Una di queste – quella che consente di rintegrare in servizio il personale sanitario ‘No-Vax’ e di rinviare il pagamento delle multe per chi ha detto di no al vaccino anti-Covid – incassa la contrarietà non solo dell’ opposizione, ma anche di buona parte della maggioranza, a cominciare da FI che però vota sì al provvedimento, in linea con le indicazioni del centrodestra. Il decreto, sottolinea Ivan Scalfarotto del Terzo Polo, passa “solo con 92 sì” e “mancano molti voti della maggioranza”.
Al Senato, le forze che sostengono il Governo contano su 116 senatori, compreso il presidente Ignazio La Russa che però per prassi non vota. Quindi sarebbero mancati 24 voti. Il progetto di legge passa ora alla Camera per il voto finale. Nella scorsa legislatura il decreto che dispose l’obbligo vaccinale partì da una proposta di legge che ebbe come prima firmataria proprio Licia Ronzulli, pertanto la parlamentare, “per coerenza” e soprattutto “per convinzione” non vota né l’articolo 7 del testo che elimina di fatto gli obblighi vaccinali (anche quello di avere il green pass per entrare nelle case di riposo o negli hospice, su proposta di FdI) né il ddl di conversione del decreto nel suo complesso. M5S, Pd e AVS parlano di “precedente pericoloso” in caso di nuove pandemie e di “norma sbagliata”.
Ma c’è anche un’altra misura che fa insorgere l’opposizione, a cominciare da Roberto Scarpinato dei 5 stelle, ed è quella che elimina i reati contro la Pubblica Amministrazione dall’elenco dei reati ostativi, quelli per i quali non sono previsti i benefici penitenziari. Vanificando così quella che nella precedente legislatura era stata chiamata dai pentastellati la “legge Spazzacorrotti”. Secondo i 5S, poi, si penalizzano i collaboratori di giustizia rispetto a chi sceglie l’omertà e si vanificano “importanti strumenti di lotta alla mafia”.

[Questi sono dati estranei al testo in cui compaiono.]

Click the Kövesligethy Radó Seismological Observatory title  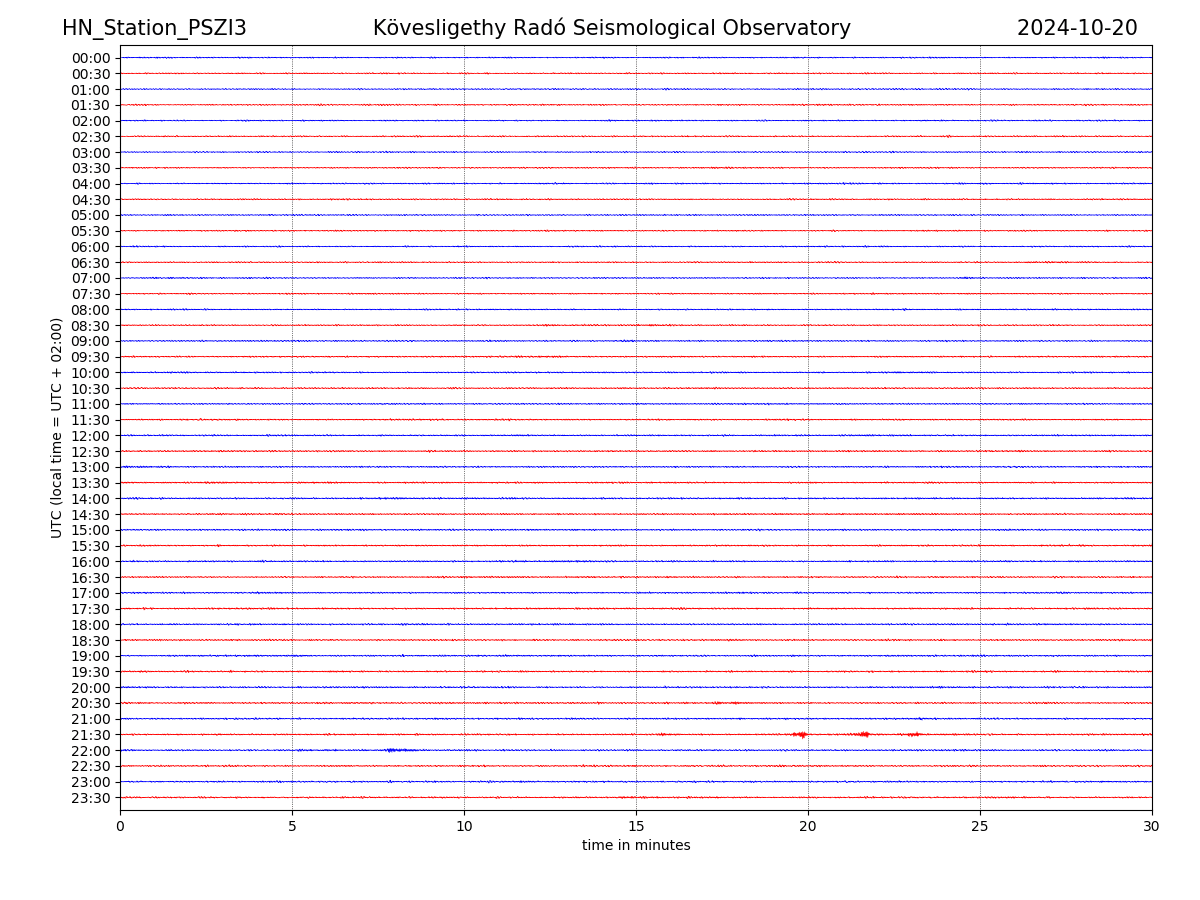[611, 29]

Diventa invece un ordine del giorno la richiesta del capogruppo di FI in commissione Giustizia, Pierantonio Zanettin, di rendere inappellabili le sentenze di assoluzione. Il senatore, che con i suoi emendamenti – insieme a quelli della presidente della Commissione Giustizia, Giulia Bongiorno – ha di fatto riscritto il decreto, ribadisce che l’inappellabilità comunque “resta una priorità per FI” e che ha avuto assicurazioni dal Governo che sarà inserita in una delle riforme annunciate dal ministro della Giustizia Carlo Nordio.

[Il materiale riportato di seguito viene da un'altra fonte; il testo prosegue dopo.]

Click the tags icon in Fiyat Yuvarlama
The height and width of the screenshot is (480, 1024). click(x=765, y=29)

Soddisfazione è espressa da Giulia Bongiorno che incassa il riconoscimento da parte di tutte le forze politiche di essere riuscita a portare in Aula un testo “più equilibrato e corretto” rispetto al decreto originario, garantendo, come osserva anche Erika Stefani della Lega, “il giusto approfondimento” e una “migliore tipizzazione della norma” come nota FdI. Parla invece di “garantismo di facciata” la vicepresidente del Senato Anna Rossomando (Pd) che ricorda come con il decreto si rinvii di fatto anche la legge Cartabia: “Cosa grave perché rallentare i tempi della giustizia è una ferita alla cultura delle garanzie”.

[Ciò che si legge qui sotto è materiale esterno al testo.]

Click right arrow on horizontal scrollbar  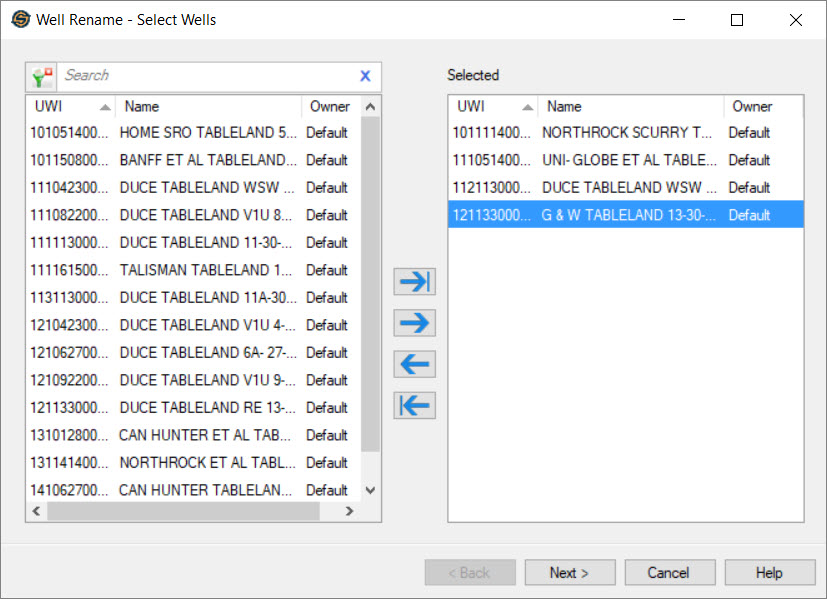pyautogui.click(x=349, y=511)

Si sarebbero potute approvare norme transitorie senza rinviare tutta la riforma, dichiara. “Difficilmente si poteva immaginare un esordio peggior da parte del Governo”, incalza il capogruppo di AVS al Senato, Peppe De Cristofaro, perché “è un provvedimento sbagliato sotto tutti i punti di vista”. “Con questi numeri non vanno avanti a lungo”, è la chiosa di Scalfarotto del Terzo Polo.